● WHAT YOU HAVE TO DO: Nothing but an exact copy of the listing should be given.

● RECORDED DATA:
--

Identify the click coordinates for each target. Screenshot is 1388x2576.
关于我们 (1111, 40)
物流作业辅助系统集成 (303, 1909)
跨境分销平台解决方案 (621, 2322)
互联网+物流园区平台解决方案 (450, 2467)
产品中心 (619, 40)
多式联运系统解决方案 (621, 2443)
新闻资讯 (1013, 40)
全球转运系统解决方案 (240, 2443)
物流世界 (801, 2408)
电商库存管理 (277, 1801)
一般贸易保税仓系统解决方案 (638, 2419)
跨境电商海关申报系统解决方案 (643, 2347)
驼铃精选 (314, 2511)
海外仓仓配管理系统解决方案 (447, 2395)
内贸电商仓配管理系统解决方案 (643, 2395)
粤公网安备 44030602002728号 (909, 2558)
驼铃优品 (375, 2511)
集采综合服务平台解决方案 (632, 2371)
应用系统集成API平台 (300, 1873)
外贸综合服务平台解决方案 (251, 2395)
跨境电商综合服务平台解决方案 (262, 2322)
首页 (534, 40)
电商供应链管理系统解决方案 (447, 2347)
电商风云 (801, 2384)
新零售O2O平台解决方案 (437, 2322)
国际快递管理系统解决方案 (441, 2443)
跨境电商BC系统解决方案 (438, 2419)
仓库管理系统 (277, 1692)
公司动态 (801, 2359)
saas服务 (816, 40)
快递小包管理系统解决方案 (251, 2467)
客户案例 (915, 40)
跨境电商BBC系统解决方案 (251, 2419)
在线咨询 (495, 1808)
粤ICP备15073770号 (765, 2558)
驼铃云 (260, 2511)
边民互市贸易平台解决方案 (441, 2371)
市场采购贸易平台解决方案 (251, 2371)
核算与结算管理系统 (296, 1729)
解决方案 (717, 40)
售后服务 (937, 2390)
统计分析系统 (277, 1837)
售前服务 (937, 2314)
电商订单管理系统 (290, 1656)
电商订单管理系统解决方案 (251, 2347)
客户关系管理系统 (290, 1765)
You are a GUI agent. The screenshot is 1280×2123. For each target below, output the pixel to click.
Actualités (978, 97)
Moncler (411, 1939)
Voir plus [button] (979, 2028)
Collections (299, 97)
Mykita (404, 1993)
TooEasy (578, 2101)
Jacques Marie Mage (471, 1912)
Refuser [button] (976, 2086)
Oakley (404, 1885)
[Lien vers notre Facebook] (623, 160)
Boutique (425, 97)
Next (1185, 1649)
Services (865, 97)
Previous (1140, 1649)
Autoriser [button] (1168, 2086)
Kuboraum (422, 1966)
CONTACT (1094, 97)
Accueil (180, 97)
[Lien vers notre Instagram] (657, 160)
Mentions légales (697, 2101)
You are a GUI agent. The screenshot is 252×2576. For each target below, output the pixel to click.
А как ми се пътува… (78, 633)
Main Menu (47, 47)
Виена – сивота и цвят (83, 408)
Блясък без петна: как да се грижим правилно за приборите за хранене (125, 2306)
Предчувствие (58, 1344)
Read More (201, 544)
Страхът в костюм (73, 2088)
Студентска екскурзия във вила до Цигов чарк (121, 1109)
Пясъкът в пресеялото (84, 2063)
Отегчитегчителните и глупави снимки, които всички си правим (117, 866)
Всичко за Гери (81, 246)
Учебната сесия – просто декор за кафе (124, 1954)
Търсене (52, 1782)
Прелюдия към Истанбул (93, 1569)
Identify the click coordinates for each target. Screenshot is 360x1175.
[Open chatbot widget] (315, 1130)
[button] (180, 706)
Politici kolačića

--

● TASK SOLUTION:
Identify the click coordinates for each target. Screenshot is 1388x2576.
关于我们 (1111, 40)
物流作业辅助系统集成 (303, 1909)
跨境分销平台解决方案 (621, 2322)
互联网+物流园区平台解决方案 (450, 2467)
产品中心 (619, 40)
多式联运系统解决方案 (621, 2443)
新闻资讯 (1013, 40)
全球转运系统解决方案 (240, 2443)
物流世界 (801, 2408)
电商库存管理 (277, 1801)
一般贸易保税仓系统解决方案 (638, 2419)
跨境电商海关申报系统解决方案 (643, 2347)
驼铃精选 (314, 2511)
海外仓仓配管理系统解决方案 (447, 2395)
内贸电商仓配管理系统解决方案 (643, 2395)
粤公网安备 44030602002728号 (909, 2558)
驼铃优品 (375, 2511)
集采综合服务平台解决方案 (632, 2371)
应用系统集成API平台 (300, 1873)
外贸综合服务平台解决方案 (251, 2395)
跨境电商综合服务平台解决方案 (262, 2322)
首页 (534, 40)
电商供应链管理系统解决方案 (447, 2347)
电商风云 (801, 2384)
新零售O2O平台解决方案 (437, 2322)
国际快递管理系统解决方案 (441, 2443)
跨境电商BC系统解决方案 (438, 2419)
仓库管理系统 (277, 1692)
公司动态 (801, 2359)
saas服务 (816, 40)
快递小包管理系统解决方案 (251, 2467)
客户案例 (915, 40)
跨境电商BBC系统解决方案 (251, 2419)
在线咨询 (495, 1808)
粤ICP备15073770号 (765, 2558)
驼铃云 (260, 2511)
边民互市贸易平台解决方案 (441, 2371)
市场采购贸易平台解决方案 (251, 2371)
核算与结算管理系统 (296, 1729)
解决方案 (717, 40)
售后服务 (937, 2390)
统计分析系统 (277, 1837)
售前服务 (937, 2314)
电商订单管理系统 (290, 1656)
电商订单管理系统解决方案 (251, 2347)
客户关系管理系统 (290, 1765)
You are a GUI agent. The screenshot is 1280×2123. For each target below, output the pixel to click.
Actualités (978, 97)
Moncler (411, 1939)
Voir plus [button] (979, 2028)
Collections (299, 97)
Mykita (404, 1993)
TooEasy (578, 2101)
Jacques Marie Mage (471, 1912)
Refuser [button] (976, 2086)
Oakley (404, 1885)
[Lien vers notre Facebook] (623, 160)
Boutique (425, 97)
Next (1185, 1649)
Services (865, 97)
Previous (1140, 1649)
Autoriser [button] (1168, 2086)
Kuboraum (422, 1966)
CONTACT (1094, 97)
Accueil (180, 97)
[Lien vers notre Instagram] (657, 160)
Mentions légales (697, 2101)
You are a GUI agent. The screenshot is 252×2576. For each target below, output the pixel to click.
А как ми се пътува… (78, 633)
Main Menu (47, 47)
Виена – сивота и цвят (83, 408)
Блясък без петна: как да се грижим правилно за приборите за хранене (125, 2306)
Предчувствие (58, 1344)
Read More (201, 544)
Страхът в костюм (73, 2088)
Студентска екскурзия във вила до Цигов чарк (121, 1109)
Пясъкът в пресеялото (84, 2063)
Отегчитегчителните и глупави снимки, които всички си правим (117, 866)
Всичко за Гери (81, 246)
Учебната сесия – просто декор за кафе (124, 1954)
Търсене (52, 1782)
Прелюдия към Истанбул (93, 1569)
Identify the click coordinates for each target. Screenshot is 360x1175.
[Open chatbot widget] (315, 1130)
[button] (180, 706)
Politici kolačića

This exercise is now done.